Viania terdiam, ia ikutan menyusun bukunya, ia boleh pulang, itu adalah hal yang baik. Ia mengambil tasnya dna keluar lebih dulu dari teman-temannya. Viania berjalan sedikit cepat, apa lagi saat melewati tangga tempat di mana ia memasuki gudang tadi.
Viania berlari saat meliaht mobilnya terparkir sempuran menanti dirinya, ia membuka pintu mobik dan masuk secepat yang ia bisa.
"Paman kita pulang, aku mau pulang. Hari ini kepala sekolah membubarkan siswanya, katanya ada urusan penting."
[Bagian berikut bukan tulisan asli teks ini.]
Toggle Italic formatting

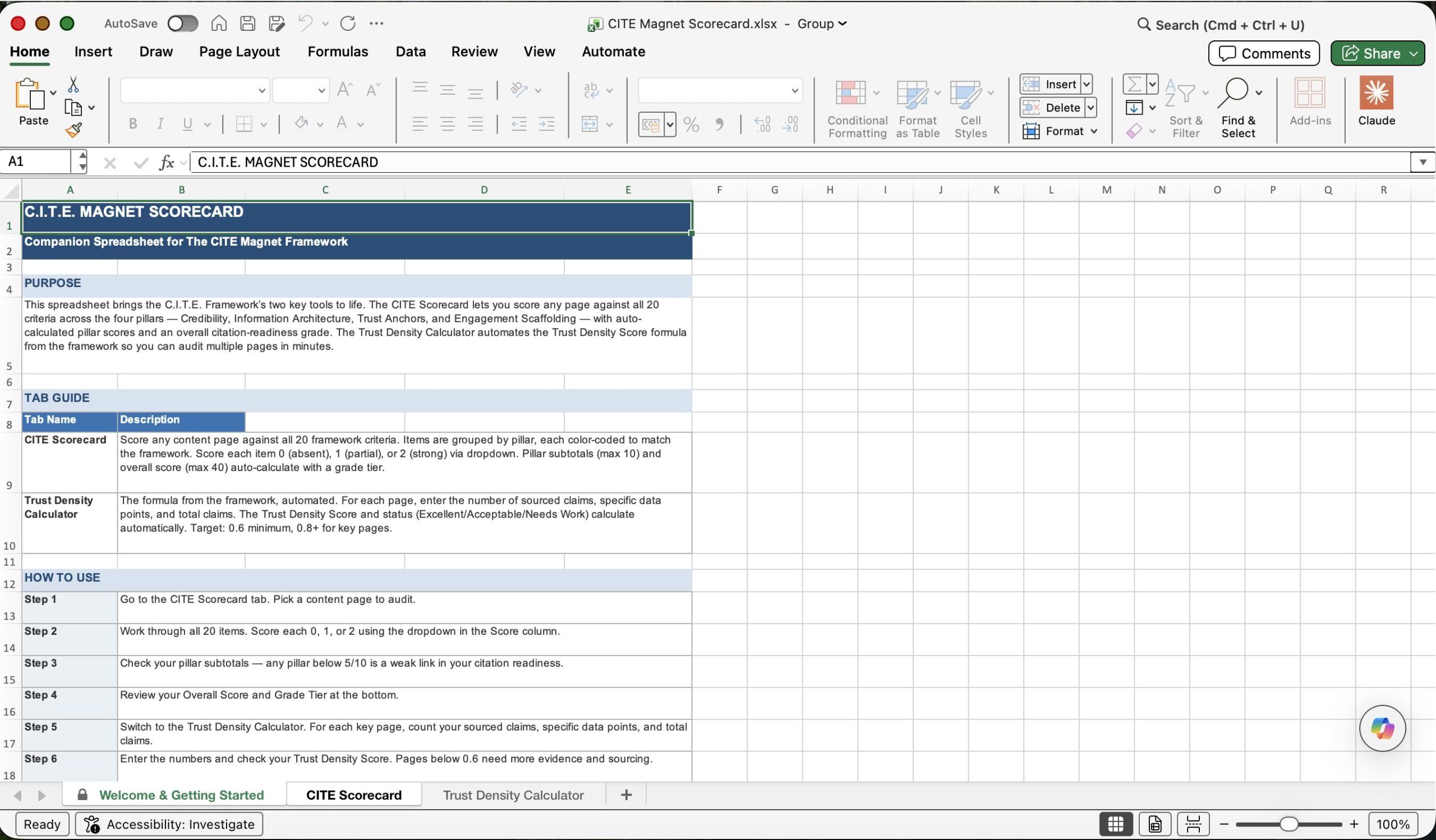160,123
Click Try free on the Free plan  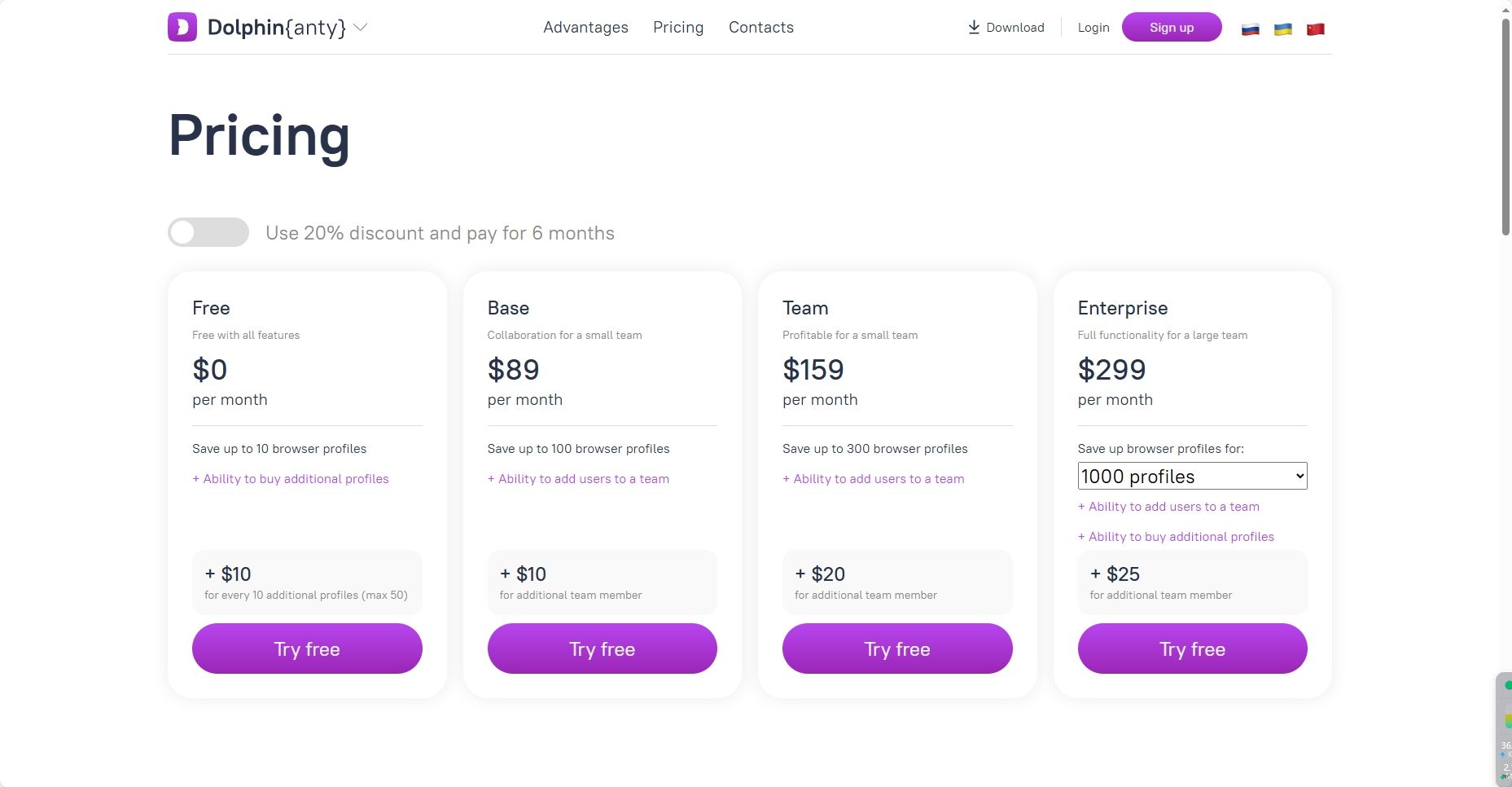[x=307, y=649]
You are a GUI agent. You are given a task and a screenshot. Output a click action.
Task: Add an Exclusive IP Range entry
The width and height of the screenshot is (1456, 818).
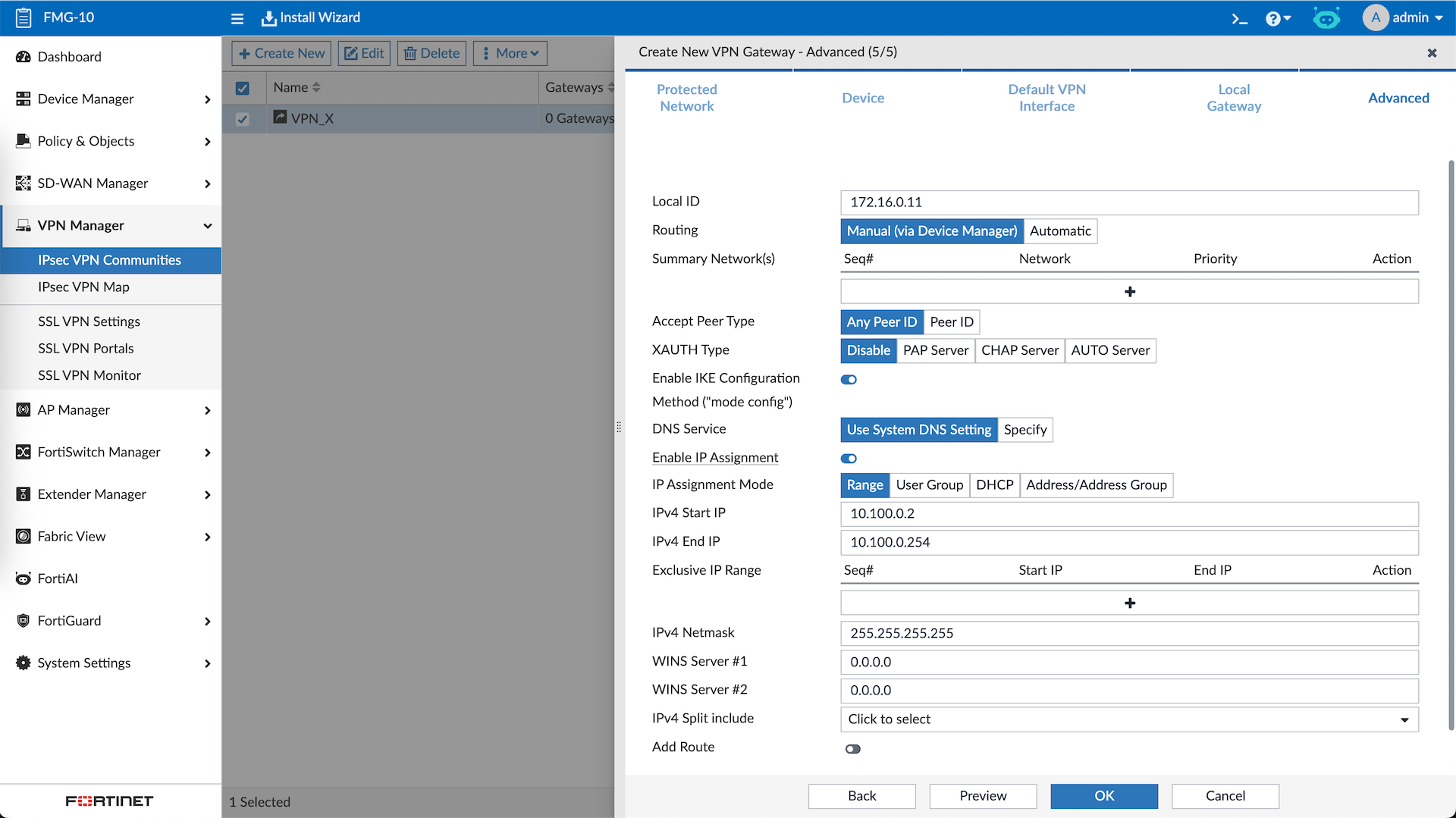coord(1129,603)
Paman yang ia panggil itu hanya mengangguk paham, mobil mulai berjalan sebagaimana mestinya. Mobil melewati gerbang sekolah, Viania berbalik, ia melihat ke arah belakang, di sana ada sosok berpakaian hitam berdiri dan menatap ke arah mobilnya. Saat Viania menatapnya sosok itu tersenyum dan menghilang secara tiba-tiba di depan matanya.
Viania terkejut dan segera berbalik, ia kembali memilih fokus ke depan menghiraukan yanh ia lihat barusan."Viania Aldrich~"
Kali ini nama lengkapnya, Viania menghiraukannya. Ia mau pulang dan secepatnya sampai di rumah. Setidaknya di sana ada Bibi Emma yang akan menjaganya.
Viania berdoa semoga cepat sampai ke rumah nya, semoga Bibi Emmanya ada di rumsh dan semoga suara itu tak terdengar lagi di telinganya.
KAMU SEDANG MEMBACA
Fall In Love With Monsters
Mystery / Thriller"Viania Aldrich~" Kali ini nama lengkapnya, Viania menghiraukannya. Ia mau pulang dan secepatnya sampai di rumah. Setidaknya di sana ada Bibi Emma yang akan menjaganya. Viania berdoa semoga cepat sampai ke rumah nya, semoga Bibi Emmanya ada di rums...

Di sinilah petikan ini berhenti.